James Smalley of PMI Industries was arrested and is undergoing trial for allegedly having forged inspection results for parts later sold to SpaceX for its Falcon 9 rockets. The scandal was uncovered when SpaceX hired Rolling Hills CA firm SQA Services to conduct an audit of PMI. SQA provides contract source inspection services to SpaceX, and its evidence has been entered as evidence in Smalley’s criminal trial.
Oxebridge has now learned that SQA Services holds ISO 9001 issued by a self-accredited registrar and its credentials are thus in question. According to its website, SQA is certified to the quality management system standard ISO 9001 by “Alliance International Registrar LLC” (AIR) of Canton MI. The ISO 9001 certificate issued by AIR to SQA includes two official-looking logos where accreditation marks would normally belong. One of those marks is for the “Alliance International Partners Association” (AIPA) and the other is for the “World Union of Small and Medium Enterprises” (WUSME).
A Michigan business listing search found that “Alliance International Partners Association” is simply an assumed business name for Alliance International Registrar, meaning they are the same company, and that AIR accredited itself. The assumed name for AIPA was registered by Dennis Hughey, whose signature appears on the ISO 9001 certificate issued to SQA Services, as AIR’s CEO.
The AIR website also claims accreditation by another organization, WUSME, a non-governmental organization based in Italy which does not provide accreditation at all. Hughey is a Vice-Chair of a single “consultative body” within the WUSME, which also does not appear to provide any accreditation-related services.
Meanwhile, the AIPA logo appearing on Alliance International Registrar’s certificates is nearly identical to that of the IAF, a likely intentional branding effort which may run afoul of US trademark law. According to official US Patent and Trademark Office filings, IAF registered its logo in 2007; there are no registrations at all for AIPA. To date, IAF has taken no legal action against AIPA to enforce its trademark.
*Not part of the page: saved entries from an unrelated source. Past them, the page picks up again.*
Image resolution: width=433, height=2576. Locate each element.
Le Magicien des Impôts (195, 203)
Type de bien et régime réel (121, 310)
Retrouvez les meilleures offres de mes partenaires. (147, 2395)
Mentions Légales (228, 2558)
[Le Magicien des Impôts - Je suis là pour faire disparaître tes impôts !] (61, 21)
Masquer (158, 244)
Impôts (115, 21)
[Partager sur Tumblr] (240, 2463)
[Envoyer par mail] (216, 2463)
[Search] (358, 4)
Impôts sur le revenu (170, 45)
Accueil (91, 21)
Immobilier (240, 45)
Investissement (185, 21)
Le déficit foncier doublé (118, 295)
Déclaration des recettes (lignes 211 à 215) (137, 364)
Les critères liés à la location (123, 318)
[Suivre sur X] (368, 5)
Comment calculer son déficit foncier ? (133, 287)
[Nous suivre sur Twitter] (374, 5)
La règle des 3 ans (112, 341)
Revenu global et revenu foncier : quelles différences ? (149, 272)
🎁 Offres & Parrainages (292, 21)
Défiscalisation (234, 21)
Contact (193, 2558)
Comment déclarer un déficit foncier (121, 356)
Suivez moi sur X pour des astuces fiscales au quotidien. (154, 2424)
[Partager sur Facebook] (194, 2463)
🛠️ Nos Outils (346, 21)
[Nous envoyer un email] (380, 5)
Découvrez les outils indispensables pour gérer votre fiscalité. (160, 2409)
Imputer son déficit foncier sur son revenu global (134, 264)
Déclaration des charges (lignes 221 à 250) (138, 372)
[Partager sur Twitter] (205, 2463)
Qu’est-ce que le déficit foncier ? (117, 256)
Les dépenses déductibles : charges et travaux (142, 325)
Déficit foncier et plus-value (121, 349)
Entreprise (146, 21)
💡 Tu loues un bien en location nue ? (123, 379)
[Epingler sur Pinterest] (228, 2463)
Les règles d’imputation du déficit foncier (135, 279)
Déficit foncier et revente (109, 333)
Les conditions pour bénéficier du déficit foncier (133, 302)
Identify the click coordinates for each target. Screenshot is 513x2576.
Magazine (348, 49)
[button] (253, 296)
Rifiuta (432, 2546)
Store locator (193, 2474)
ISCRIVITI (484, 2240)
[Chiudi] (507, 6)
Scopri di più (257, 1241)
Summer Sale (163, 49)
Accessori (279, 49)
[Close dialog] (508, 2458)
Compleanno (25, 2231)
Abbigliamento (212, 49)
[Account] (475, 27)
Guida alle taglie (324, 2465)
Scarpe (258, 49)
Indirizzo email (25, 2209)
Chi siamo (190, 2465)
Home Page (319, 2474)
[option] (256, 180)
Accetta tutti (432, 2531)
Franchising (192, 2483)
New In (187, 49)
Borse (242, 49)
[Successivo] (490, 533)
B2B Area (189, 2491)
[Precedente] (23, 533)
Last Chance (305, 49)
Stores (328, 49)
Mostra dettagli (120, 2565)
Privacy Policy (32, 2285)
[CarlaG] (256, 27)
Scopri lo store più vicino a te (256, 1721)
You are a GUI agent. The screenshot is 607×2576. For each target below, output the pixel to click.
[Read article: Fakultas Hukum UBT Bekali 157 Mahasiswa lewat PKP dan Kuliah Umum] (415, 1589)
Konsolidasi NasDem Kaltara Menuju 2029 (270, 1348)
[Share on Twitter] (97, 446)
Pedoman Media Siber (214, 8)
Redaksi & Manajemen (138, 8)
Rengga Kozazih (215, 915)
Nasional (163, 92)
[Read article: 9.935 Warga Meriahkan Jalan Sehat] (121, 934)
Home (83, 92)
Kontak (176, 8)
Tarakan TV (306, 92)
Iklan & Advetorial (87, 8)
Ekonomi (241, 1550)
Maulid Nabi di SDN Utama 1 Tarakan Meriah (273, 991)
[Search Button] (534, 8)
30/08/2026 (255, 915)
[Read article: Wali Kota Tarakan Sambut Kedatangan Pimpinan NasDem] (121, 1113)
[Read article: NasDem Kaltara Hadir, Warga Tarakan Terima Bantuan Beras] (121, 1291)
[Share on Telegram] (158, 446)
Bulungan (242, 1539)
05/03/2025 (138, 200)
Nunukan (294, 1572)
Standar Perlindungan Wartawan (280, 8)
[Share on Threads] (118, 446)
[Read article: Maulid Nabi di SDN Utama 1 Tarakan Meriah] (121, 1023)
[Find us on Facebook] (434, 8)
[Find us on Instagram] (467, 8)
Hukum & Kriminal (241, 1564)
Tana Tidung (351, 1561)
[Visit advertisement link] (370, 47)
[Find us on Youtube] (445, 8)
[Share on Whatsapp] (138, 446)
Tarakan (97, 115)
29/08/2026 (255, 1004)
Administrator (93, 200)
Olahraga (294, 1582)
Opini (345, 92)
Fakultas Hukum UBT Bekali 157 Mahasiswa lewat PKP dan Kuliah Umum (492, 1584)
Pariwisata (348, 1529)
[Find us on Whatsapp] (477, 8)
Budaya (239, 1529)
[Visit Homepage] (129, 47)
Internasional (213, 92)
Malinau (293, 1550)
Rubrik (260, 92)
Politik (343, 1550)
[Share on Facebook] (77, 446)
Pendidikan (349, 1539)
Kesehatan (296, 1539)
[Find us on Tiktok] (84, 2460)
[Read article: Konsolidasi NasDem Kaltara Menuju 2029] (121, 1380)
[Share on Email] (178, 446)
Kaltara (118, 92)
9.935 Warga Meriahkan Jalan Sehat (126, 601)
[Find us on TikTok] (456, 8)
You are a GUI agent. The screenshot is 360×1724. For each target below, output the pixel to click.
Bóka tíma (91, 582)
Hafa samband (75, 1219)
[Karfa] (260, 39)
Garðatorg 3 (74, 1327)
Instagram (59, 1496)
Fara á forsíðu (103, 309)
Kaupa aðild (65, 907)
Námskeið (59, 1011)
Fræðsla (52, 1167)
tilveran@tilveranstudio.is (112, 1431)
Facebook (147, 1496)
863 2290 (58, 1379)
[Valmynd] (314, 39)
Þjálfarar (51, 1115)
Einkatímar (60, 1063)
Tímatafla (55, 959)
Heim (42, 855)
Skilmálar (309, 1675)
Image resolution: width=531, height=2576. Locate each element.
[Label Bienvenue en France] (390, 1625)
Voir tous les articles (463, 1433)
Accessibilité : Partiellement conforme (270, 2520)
An individual operating both a certification body and the accreditation body which then accredits it is a common indicator of a “certificate mill,” and a violation of the accreditation rules ISO 17021-1 and ISO 17011. Those rules demand separation of the bodies to ensure objectivity and to avoid conflicts of interest.
It is possible that SQA Services was not aware that AIR is self-accredited, but it would mean that SQA never performed due diligence when selecting its ISO 9001 registrar. That point is problematic given that SQA Services markets itself as a “subject matter expert” in the ISO 9001 and AS9100 arena, offering contract 2nd party audits against those standards. (See update below.)
At the same time, the revelation means that SpaceX failed to properly vet the ISO certification status of a key supplier which it then uses to validate other suppliers, injecting risk into the company’s entire supply chain. Furthermore, this could raise doubts as to the validity of the work done by SQA in the James Smalley case, putting the prosecution’s case at risk.
Smalley’s employer, PMI Industries of Rochester NY, was certified to AS9100 by accredited registrar NSF-ISR, but was shut down after Smalley’s arrest.
Representatives from SQA, AIR, WUSME and SpaceX were contacted for this article but did not immediately reply.
[Disclosure statement: Oxebridge worked with SpaceX between 2005 and 2014, but no longer has any role with the company or its QMS.]
UPDATE 25 June 2019: A representative from SQA Services has confirmed that they were unaware of Alliance’s accreditation status.